TASK DETAILS
Among the records that follow, count the lines with the string "value"; report only that count.

** INFORMATION SUPPLIED follows **

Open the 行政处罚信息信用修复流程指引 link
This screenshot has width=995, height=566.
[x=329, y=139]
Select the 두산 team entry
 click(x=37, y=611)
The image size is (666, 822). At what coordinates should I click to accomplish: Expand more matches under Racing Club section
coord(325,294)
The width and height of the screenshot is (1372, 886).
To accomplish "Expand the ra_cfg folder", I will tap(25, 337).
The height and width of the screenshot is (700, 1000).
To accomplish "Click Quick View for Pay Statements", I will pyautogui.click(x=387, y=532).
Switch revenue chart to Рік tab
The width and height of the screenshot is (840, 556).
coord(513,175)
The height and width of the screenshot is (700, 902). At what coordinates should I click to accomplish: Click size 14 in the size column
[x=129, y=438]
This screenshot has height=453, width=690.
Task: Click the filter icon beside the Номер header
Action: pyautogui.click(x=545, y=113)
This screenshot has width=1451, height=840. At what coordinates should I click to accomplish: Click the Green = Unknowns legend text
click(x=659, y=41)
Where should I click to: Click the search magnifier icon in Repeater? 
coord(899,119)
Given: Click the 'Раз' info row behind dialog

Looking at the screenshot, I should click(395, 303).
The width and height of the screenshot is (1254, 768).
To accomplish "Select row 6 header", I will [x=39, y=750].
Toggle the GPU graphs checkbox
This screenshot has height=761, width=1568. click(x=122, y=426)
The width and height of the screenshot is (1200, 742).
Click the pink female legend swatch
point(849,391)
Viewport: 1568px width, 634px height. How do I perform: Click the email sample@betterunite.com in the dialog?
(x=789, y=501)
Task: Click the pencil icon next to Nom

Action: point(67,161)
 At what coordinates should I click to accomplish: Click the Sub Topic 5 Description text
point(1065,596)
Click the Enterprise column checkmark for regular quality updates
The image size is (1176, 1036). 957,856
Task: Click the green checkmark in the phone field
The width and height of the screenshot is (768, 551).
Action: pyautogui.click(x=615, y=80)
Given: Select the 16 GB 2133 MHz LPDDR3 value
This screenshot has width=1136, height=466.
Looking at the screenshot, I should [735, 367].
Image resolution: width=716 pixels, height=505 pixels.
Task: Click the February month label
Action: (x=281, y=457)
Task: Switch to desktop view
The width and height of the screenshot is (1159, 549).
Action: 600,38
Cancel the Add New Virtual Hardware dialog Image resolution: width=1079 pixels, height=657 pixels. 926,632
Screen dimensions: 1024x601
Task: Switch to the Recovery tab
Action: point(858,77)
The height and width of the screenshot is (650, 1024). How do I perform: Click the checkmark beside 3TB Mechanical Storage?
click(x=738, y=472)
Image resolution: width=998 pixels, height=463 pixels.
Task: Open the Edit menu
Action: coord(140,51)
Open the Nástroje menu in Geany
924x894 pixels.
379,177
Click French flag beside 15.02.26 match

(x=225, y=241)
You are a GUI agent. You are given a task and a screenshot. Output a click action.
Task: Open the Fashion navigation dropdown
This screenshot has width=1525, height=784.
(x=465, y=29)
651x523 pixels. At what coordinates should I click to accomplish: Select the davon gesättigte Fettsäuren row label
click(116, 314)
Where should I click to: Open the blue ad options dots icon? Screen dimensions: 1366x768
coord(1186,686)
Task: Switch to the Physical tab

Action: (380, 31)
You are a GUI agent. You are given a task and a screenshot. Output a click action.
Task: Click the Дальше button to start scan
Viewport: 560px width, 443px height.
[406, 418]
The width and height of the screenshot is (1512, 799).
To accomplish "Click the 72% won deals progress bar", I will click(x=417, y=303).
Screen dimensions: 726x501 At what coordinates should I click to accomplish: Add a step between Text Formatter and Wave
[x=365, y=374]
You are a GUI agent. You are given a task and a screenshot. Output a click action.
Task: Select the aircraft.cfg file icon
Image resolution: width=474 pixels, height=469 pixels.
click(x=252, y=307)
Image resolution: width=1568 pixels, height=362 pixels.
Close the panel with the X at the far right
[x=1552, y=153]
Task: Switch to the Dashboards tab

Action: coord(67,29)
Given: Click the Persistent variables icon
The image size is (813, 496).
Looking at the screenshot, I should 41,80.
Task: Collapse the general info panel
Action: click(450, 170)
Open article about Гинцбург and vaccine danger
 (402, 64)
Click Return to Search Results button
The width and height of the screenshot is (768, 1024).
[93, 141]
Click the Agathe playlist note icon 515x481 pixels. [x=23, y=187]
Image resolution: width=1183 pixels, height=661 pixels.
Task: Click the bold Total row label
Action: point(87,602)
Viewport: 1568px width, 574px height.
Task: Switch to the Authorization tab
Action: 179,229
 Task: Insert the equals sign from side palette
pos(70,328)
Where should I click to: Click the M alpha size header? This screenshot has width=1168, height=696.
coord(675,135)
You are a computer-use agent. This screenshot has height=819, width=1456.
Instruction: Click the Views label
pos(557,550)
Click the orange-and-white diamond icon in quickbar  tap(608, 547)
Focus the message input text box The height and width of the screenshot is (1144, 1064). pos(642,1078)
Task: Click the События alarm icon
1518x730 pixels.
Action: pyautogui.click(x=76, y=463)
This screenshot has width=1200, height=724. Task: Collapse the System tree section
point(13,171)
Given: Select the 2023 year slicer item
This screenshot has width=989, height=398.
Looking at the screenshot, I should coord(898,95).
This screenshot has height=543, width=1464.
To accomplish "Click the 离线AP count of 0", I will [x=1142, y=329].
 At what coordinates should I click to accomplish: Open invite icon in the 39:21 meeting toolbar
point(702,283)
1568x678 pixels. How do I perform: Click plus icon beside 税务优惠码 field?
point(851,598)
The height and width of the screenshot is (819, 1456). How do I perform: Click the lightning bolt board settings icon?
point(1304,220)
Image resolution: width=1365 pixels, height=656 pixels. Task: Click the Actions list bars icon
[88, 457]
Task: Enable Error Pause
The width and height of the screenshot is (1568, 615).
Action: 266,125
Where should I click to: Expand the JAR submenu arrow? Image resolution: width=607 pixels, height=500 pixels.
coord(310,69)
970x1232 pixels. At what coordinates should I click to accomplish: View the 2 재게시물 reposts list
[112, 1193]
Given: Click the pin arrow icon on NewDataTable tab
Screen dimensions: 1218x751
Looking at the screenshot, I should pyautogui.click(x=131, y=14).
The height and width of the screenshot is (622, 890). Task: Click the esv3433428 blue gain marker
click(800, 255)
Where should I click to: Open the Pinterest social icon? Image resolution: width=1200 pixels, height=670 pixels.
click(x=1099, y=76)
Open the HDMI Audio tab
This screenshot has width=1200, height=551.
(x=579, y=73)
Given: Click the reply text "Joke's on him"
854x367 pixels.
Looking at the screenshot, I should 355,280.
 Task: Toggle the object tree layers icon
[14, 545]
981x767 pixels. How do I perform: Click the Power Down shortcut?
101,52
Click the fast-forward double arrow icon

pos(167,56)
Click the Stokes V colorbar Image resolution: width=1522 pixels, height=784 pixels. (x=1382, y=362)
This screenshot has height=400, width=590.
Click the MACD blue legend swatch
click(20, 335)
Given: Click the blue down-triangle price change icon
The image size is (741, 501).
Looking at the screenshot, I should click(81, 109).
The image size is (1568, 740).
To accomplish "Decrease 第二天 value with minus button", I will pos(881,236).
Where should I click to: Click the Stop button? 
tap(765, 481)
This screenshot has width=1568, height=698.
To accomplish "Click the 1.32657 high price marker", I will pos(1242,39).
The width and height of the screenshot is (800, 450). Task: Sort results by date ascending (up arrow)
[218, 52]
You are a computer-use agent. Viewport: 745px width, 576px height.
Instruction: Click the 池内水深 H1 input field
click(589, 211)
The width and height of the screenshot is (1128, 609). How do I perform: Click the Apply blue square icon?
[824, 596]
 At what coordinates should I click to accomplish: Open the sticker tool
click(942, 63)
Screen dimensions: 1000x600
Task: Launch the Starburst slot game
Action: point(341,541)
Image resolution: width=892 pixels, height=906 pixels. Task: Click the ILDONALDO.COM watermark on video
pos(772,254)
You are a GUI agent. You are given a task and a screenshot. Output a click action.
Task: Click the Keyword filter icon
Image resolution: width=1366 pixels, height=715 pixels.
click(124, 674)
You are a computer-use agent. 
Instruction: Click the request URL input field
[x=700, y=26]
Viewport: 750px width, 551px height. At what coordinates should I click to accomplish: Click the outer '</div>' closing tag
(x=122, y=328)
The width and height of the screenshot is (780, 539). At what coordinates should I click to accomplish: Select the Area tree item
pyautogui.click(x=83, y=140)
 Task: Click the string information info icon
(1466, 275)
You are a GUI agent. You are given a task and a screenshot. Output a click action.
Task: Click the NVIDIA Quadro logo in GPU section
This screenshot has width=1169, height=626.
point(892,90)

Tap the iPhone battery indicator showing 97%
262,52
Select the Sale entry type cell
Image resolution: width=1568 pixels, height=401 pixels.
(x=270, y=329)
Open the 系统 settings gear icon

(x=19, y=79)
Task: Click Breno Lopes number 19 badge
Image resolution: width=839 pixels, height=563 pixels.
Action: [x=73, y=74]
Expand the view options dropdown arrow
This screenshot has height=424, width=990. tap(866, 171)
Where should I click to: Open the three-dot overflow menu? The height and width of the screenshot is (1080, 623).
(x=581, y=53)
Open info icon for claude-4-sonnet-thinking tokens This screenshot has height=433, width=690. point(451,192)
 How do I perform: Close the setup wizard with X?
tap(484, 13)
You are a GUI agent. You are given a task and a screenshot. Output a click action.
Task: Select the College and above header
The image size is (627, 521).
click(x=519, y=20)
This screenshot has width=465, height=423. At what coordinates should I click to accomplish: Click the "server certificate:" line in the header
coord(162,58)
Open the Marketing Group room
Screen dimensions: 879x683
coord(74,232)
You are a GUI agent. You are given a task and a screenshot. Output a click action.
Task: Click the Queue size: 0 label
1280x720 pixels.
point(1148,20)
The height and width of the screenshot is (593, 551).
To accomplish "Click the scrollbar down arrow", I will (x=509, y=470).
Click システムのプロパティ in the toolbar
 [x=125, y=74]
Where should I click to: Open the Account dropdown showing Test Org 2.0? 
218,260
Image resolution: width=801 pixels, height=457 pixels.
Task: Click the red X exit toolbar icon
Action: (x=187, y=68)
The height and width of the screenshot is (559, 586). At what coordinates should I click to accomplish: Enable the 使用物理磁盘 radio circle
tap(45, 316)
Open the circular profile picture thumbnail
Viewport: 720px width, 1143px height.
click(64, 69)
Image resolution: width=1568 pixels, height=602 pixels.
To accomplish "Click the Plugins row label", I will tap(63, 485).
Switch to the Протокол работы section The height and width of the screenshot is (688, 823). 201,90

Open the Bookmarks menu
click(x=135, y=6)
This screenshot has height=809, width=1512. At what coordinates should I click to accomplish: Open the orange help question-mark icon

** End of INFORMATION SUPPLIED **

ANSWER BOX
2